[Listed records — start]

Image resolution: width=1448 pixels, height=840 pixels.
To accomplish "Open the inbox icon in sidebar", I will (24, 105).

[Listed records — finish]
[Listed records — start]

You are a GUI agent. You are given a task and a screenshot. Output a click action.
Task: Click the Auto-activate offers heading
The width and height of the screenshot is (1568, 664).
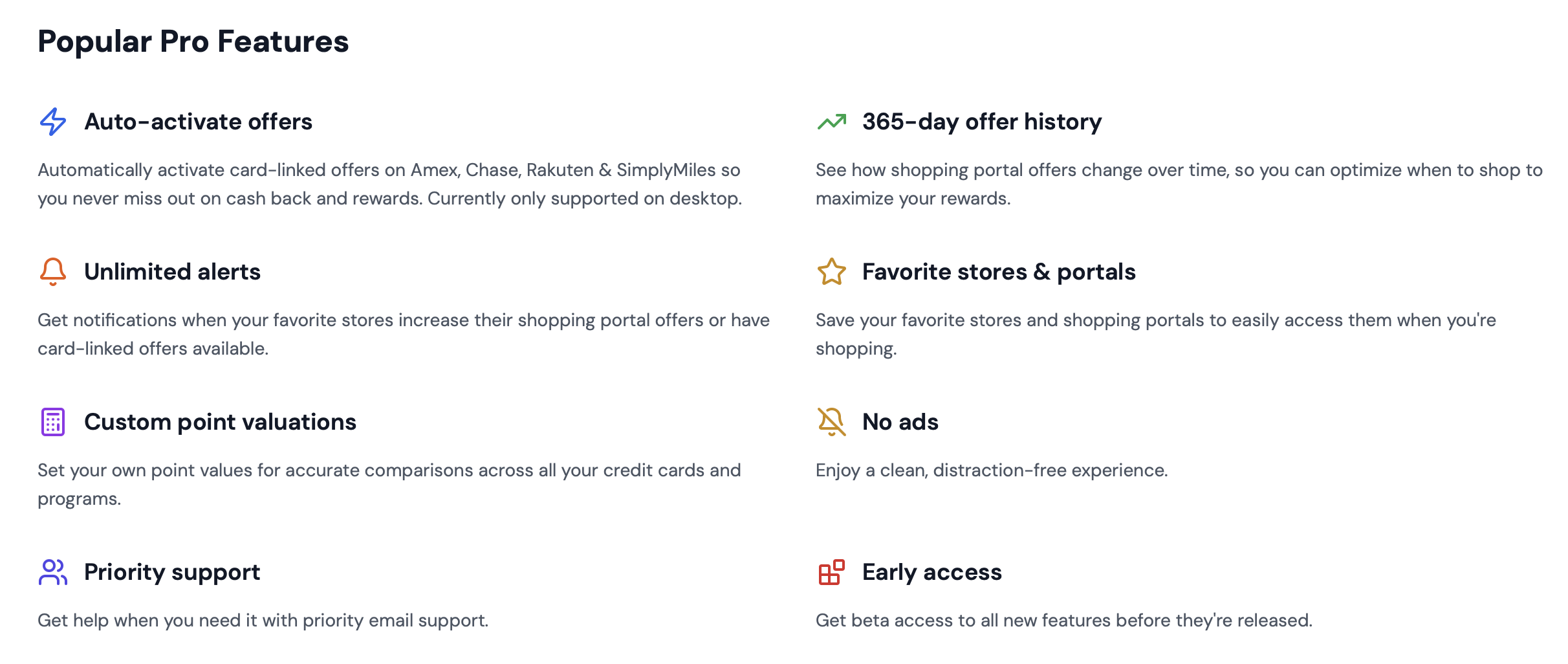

[Listed records — finish]

--- What the exercise asks ---
Only the lines holding the word "height" belong in the answer; copy them from the listing above.

--- Worked solution ---
Image resolution: width=1448 pixels, height=840 pixels.
The width and height of the screenshot is (1568, 664).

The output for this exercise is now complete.